* _TASK TO COMPLETE_: Could you print every record below exactly as it appears?

##########

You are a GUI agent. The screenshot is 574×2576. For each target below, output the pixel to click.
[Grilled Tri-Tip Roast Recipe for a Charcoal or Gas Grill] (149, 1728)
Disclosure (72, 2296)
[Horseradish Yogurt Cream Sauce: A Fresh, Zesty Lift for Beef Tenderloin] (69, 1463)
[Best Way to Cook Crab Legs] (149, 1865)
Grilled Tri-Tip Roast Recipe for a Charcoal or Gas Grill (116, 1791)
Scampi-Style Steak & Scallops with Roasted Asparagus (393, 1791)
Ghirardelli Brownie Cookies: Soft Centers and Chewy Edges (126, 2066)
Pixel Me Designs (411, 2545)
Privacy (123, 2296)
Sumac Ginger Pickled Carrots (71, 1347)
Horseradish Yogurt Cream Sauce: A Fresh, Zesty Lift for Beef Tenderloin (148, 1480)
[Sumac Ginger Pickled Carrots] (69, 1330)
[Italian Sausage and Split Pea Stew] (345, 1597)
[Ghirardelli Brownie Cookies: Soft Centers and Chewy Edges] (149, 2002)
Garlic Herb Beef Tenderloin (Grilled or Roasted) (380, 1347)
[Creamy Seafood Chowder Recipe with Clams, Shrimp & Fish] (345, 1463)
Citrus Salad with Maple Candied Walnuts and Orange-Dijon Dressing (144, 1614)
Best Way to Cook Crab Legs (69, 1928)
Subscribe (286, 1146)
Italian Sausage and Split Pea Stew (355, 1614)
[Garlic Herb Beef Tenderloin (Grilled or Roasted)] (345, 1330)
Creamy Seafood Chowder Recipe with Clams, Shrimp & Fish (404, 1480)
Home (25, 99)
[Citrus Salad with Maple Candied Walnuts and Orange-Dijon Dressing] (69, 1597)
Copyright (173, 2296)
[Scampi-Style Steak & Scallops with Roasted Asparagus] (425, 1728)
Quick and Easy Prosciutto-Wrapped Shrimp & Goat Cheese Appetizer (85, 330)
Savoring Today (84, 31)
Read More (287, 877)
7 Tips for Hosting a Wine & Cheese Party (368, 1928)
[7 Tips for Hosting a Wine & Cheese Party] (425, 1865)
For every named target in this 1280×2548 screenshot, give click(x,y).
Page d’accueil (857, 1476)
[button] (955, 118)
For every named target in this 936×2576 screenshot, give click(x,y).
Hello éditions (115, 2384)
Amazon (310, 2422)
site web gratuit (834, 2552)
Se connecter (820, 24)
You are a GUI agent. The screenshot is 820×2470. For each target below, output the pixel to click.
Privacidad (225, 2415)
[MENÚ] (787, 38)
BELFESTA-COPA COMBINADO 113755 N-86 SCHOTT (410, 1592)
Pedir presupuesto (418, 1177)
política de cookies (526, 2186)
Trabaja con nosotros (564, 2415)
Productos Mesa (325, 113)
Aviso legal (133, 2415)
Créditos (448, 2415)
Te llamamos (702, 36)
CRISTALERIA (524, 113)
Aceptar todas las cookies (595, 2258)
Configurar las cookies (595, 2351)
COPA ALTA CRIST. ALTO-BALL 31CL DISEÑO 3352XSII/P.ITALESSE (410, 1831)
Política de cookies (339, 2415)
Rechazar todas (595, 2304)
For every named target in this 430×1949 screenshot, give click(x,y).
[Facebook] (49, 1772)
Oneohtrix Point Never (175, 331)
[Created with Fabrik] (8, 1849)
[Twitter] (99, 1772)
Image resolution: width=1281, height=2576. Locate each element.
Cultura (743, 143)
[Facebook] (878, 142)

##########

* _EXERCISE SOLUTION_:
You are a GUI agent. The screenshot is 574×2576. For each target below, output the pixel to click.
[Grilled Tri-Tip Roast Recipe for a Charcoal or Gas Grill] (149, 1728)
Disclosure (72, 2296)
[Horseradish Yogurt Cream Sauce: A Fresh, Zesty Lift for Beef Tenderloin] (69, 1463)
[Best Way to Cook Crab Legs] (149, 1865)
Grilled Tri-Tip Roast Recipe for a Charcoal or Gas Grill (116, 1791)
Scampi-Style Steak & Scallops with Roasted Asparagus (393, 1791)
Ghirardelli Brownie Cookies: Soft Centers and Chewy Edges (126, 2066)
Pixel Me Designs (411, 2545)
Privacy (123, 2296)
Sumac Ginger Pickled Carrots (71, 1347)
Horseradish Yogurt Cream Sauce: A Fresh, Zesty Lift for Beef Tenderloin (148, 1480)
[Sumac Ginger Pickled Carrots] (69, 1330)
[Italian Sausage and Split Pea Stew] (345, 1597)
[Ghirardelli Brownie Cookies: Soft Centers and Chewy Edges] (149, 2002)
Garlic Herb Beef Tenderloin (Grilled or Roasted) (380, 1347)
[Creamy Seafood Chowder Recipe with Clams, Shrimp & Fish] (345, 1463)
Citrus Salad with Maple Candied Walnuts and Orange-Dijon Dressing (144, 1614)
Best Way to Cook Crab Legs (69, 1928)
Subscribe (286, 1146)
Italian Sausage and Split Pea Stew (355, 1614)
[Garlic Herb Beef Tenderloin (Grilled or Roasted)] (345, 1330)
Creamy Seafood Chowder Recipe with Clams, Shrimp & Fish (404, 1480)
Home (25, 99)
[Citrus Salad with Maple Candied Walnuts and Orange-Dijon Dressing] (69, 1597)
Copyright (173, 2296)
[Scampi-Style Steak & Scallops with Roasted Asparagus] (425, 1728)
Quick and Easy Prosciutto-Wrapped Shrimp & Goat Cheese Appetizer (85, 330)
Savoring Today (84, 31)
Read More (287, 877)
7 Tips for Hosting a Wine & Cheese Party (368, 1928)
[7 Tips for Hosting a Wine & Cheese Party] (425, 1865)
For every named target in this 1280×2548 screenshot, give click(x,y).
Page d’accueil (857, 1476)
[button] (955, 118)
For every named target in this 936×2576 screenshot, give click(x,y).
Hello éditions (115, 2384)
Amazon (310, 2422)
site web gratuit (834, 2552)
Se connecter (820, 24)
You are a GUI agent. The screenshot is 820×2470. For each target below, output the pixel to click.
Privacidad (225, 2415)
[MENÚ] (787, 38)
BELFESTA-COPA COMBINADO 113755 N-86 SCHOTT (410, 1592)
Pedir presupuesto (418, 1177)
política de cookies (526, 2186)
Trabaja con nosotros (564, 2415)
Productos Mesa (325, 113)
Aviso legal (133, 2415)
Créditos (448, 2415)
Te llamamos (702, 36)
CRISTALERIA (524, 113)
Aceptar todas las cookies (595, 2258)
Configurar las cookies (595, 2351)
COPA ALTA CRIST. ALTO-BALL 31CL DISEÑO 3352XSII/P.ITALESSE (410, 1831)
Política de cookies (339, 2415)
Rechazar todas (595, 2304)
For every named target in this 430×1949 screenshot, give click(x,y).
[Facebook] (49, 1772)
Oneohtrix Point Never (175, 331)
[Created with Fabrik] (8, 1849)
[Twitter] (99, 1772)
Image resolution: width=1281, height=2576. Locate each element.
Cultura (743, 143)
[Facebook] (878, 142)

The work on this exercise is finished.